Idea for scalable code review/trust system

BTW. I plan to name the project crev (feel free to comment on it) and I already started some hacking/more careful design. I’m aiming at a very minimal PoC.

That’s a very good point, and I agree wholeheartedly.

I plan to address that by “project-wise” trusted signatures. Each project would have a list of ids that they consider trusted. It would mean “root of trust” for this project’s WoT and typically consist of a list of ids of all authors and maintainers, stored along with the source code.

So as a user, you should be able to outsource the “confirm who’s real and who’s a sockpuppet” to maintainers and just be able to use it for judging “code review coverage” on your dependencies etc. this way.

I’d like this to be a configuration parameter for every operation. Ideally, you’d like to have code review coverage without transitivity, but (especially when the whole idea is not popular yet) it might not be practical. You might instead try to go with 1 level of transitivity, or 2, or unlimited transitivity, just to see where does it get you.

1 Like

Hmm, I’m not sure this would help much? If the WoT I use for verification is entirely in the hands of the project, then I don’t really need to check it, I can just trust the maintainers of said project and assume each commit is correct :slight_smile:

I was more thinking about 5 random guys not necessarily affiliated with the project, hence my hope for reliance on the OpenPGP WoT as a means to ensure “this key belongs to someone, and is likely not just a sockpuppet” :slight_smile:

Why would that be the case? Anyone can create ids, sign them with other ids, and so on. Unless you would somehow found a match where you can find a trust link between yourself and one of the reviewers.

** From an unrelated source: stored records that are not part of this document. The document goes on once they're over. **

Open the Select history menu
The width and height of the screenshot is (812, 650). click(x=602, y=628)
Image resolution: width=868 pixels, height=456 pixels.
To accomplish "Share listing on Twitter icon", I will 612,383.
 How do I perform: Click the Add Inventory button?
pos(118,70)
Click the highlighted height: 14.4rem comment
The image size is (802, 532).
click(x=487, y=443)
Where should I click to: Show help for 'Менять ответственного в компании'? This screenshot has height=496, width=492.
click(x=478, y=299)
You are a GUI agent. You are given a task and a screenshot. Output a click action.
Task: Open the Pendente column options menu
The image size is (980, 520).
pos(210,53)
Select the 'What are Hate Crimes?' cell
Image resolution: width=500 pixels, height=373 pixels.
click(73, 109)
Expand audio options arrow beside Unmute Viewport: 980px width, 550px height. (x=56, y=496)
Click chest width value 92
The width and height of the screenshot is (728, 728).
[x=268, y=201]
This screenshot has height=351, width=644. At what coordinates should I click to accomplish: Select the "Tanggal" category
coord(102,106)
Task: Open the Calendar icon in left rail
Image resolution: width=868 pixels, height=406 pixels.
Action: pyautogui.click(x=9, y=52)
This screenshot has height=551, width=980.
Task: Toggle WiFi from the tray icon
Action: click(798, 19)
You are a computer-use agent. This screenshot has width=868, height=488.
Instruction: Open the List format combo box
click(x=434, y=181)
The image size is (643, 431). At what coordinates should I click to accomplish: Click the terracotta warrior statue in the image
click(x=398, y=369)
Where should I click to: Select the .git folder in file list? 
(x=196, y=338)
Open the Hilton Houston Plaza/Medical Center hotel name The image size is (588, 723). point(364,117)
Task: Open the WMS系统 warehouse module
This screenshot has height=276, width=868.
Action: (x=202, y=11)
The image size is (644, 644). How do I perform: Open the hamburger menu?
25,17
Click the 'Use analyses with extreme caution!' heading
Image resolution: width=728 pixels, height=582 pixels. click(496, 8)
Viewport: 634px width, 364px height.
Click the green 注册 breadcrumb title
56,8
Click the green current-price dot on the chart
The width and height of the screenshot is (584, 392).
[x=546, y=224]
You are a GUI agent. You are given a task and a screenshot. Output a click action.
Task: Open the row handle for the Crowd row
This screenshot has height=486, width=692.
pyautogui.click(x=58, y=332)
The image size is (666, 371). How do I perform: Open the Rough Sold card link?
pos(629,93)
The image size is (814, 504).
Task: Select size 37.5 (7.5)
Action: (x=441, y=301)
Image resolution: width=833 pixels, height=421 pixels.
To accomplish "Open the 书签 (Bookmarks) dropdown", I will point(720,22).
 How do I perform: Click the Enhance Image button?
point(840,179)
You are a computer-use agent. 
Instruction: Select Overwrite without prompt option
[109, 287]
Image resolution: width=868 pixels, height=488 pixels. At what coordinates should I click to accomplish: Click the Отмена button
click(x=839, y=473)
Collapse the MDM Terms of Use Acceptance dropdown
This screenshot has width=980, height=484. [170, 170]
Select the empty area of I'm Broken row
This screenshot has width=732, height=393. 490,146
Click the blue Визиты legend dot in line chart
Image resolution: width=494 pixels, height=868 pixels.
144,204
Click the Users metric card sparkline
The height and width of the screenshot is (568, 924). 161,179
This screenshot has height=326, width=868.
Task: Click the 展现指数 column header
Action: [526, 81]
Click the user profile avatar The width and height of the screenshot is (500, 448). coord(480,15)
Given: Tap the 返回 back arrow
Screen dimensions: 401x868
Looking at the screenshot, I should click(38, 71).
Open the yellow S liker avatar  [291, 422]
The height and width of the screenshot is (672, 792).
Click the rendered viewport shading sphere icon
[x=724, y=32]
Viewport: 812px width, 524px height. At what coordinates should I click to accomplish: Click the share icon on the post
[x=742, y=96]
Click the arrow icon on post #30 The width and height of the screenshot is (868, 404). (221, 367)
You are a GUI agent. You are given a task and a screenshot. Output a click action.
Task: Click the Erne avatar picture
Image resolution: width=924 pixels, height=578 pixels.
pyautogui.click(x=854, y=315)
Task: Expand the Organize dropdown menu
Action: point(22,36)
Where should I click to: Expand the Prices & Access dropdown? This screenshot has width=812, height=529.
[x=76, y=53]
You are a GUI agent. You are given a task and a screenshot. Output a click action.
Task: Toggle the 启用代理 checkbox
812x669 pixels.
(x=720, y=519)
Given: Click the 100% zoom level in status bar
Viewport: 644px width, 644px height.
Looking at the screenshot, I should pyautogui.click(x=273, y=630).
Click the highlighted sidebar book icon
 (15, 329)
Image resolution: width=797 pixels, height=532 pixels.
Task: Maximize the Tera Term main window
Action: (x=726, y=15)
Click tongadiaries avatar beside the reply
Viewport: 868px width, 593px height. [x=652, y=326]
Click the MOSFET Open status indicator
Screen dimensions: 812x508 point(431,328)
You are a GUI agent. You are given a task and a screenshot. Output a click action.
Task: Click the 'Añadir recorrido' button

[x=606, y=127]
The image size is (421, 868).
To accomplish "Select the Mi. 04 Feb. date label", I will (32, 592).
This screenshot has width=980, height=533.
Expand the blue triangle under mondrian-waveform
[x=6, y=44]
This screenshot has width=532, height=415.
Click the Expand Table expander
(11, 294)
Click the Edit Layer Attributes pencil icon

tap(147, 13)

Which is, in my estimation, very unlikely.

Well, if you’re ready to accept any signature link (not trust link) as indicating that someone is someone, then it can be relatively easy: trust some keys in the Debian keyring, and you’ve got an introduction to the “core WoT” to which most OpenPGP users (try to be or) are attached.

If you want only trust links, there are OpenPGP CAs, like a German authority that signs citizens’ OpenPGP keys, CACert that can sign PGP keys, etc. (not arguing in favor of the CA model here, but it’s a possibility if one wants to trust these)

Then, obviously the longer the path the least confident you will be that these are not actually sockpuppets, but I think blindly trusting to give you interesting reviewers the project whose level of trustworthiness you’re actually trying to assess is not necessarily a better option :slight_smile:

Sounds like a terrible name. It makes me think it is a tool related to code reviews for “C”. I know it is supposed to make me think “Code Review”, but, that is the first thing that pops into my head. How about “trev” or “trustrev”? WoT could be pretty good for finding actual identities. Of course it’s still possible to fake identities there, but the bar is higher.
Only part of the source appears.